Saved data entries:
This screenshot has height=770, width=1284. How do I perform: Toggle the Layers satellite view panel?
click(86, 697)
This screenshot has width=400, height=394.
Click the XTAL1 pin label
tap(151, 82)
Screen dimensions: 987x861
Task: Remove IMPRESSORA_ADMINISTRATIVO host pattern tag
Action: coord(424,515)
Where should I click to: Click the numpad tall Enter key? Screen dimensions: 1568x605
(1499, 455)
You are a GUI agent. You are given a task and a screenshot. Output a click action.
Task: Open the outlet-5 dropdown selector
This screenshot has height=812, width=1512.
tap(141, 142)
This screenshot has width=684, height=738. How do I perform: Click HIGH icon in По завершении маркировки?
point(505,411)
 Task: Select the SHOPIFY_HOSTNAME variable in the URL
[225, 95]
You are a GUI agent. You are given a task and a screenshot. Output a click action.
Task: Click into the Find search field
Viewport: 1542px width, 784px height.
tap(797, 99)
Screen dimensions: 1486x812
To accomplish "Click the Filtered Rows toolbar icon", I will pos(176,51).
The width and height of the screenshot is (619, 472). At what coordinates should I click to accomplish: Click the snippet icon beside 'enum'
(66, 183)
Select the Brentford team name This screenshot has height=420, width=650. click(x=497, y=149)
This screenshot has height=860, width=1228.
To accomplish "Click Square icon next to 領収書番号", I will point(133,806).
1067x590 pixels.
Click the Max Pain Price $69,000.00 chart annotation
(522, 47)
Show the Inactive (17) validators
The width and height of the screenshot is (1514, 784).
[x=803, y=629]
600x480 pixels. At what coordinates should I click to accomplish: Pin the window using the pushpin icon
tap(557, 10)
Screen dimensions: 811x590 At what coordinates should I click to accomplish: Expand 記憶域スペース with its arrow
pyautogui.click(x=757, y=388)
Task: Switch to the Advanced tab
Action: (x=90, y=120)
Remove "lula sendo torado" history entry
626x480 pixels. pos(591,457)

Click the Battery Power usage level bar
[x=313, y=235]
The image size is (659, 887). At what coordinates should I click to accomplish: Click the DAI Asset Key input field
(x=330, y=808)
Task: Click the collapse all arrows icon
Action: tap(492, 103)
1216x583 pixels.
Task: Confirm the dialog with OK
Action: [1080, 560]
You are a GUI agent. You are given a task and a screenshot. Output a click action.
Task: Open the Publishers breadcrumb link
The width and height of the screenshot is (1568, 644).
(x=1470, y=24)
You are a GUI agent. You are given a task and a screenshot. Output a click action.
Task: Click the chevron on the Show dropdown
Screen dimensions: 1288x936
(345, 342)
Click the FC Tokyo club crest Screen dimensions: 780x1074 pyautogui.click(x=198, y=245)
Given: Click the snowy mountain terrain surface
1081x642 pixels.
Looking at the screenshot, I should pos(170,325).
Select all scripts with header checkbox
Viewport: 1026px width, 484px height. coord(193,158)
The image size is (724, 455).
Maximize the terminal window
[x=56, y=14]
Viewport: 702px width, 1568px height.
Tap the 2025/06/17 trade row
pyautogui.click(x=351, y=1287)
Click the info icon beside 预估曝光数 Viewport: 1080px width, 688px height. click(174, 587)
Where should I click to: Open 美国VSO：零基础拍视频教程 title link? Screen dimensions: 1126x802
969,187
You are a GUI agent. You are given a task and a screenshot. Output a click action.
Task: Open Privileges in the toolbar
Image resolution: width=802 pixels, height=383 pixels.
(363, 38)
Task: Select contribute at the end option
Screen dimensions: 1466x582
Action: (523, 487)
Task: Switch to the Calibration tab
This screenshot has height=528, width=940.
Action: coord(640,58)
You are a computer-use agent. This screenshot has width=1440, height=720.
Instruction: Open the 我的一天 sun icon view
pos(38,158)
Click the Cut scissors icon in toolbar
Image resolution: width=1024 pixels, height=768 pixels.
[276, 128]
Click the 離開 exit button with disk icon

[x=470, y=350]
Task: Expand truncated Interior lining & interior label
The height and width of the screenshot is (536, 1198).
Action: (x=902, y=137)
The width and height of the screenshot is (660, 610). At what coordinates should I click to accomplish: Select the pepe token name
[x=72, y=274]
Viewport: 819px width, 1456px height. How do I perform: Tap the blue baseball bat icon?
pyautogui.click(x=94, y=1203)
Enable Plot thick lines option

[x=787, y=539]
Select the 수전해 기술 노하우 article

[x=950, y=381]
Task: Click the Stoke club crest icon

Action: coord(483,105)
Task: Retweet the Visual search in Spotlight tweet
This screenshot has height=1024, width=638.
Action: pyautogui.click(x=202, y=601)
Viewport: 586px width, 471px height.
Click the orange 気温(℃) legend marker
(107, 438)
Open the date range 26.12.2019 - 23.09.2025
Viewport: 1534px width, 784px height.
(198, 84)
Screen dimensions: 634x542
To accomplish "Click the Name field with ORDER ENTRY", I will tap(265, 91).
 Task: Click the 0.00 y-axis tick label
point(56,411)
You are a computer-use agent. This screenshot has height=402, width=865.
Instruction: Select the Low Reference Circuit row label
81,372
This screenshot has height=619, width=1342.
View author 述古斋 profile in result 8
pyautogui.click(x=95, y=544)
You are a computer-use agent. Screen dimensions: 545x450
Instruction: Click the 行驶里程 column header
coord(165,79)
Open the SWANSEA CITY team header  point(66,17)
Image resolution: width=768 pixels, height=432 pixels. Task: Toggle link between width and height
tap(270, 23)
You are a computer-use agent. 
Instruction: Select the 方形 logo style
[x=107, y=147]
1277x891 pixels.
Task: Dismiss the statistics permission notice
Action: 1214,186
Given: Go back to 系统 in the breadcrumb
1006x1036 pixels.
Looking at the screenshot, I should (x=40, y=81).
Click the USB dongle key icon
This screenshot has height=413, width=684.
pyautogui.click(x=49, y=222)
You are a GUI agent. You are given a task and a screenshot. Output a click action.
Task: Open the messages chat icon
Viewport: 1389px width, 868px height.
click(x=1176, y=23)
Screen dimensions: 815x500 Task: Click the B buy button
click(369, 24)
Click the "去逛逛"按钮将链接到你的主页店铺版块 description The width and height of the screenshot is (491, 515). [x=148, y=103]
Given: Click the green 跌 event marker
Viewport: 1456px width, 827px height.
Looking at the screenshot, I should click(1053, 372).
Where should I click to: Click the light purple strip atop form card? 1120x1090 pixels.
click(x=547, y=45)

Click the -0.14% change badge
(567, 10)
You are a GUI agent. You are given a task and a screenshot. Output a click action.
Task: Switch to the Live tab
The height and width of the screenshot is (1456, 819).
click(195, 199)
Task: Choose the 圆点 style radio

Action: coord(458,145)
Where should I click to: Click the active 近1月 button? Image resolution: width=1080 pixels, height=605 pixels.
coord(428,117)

● **Your objective**: Every line above with the string "will" in it needs to be copied.

● **Task response**:
To accomplish "Click the Filtered Rows toolbar icon", I will pos(176,51).
To accomplish "Click Square icon next to 領収書番号", I will point(133,806).
To accomplish "Click the Name field with ORDER ENTRY", I will tap(265, 91).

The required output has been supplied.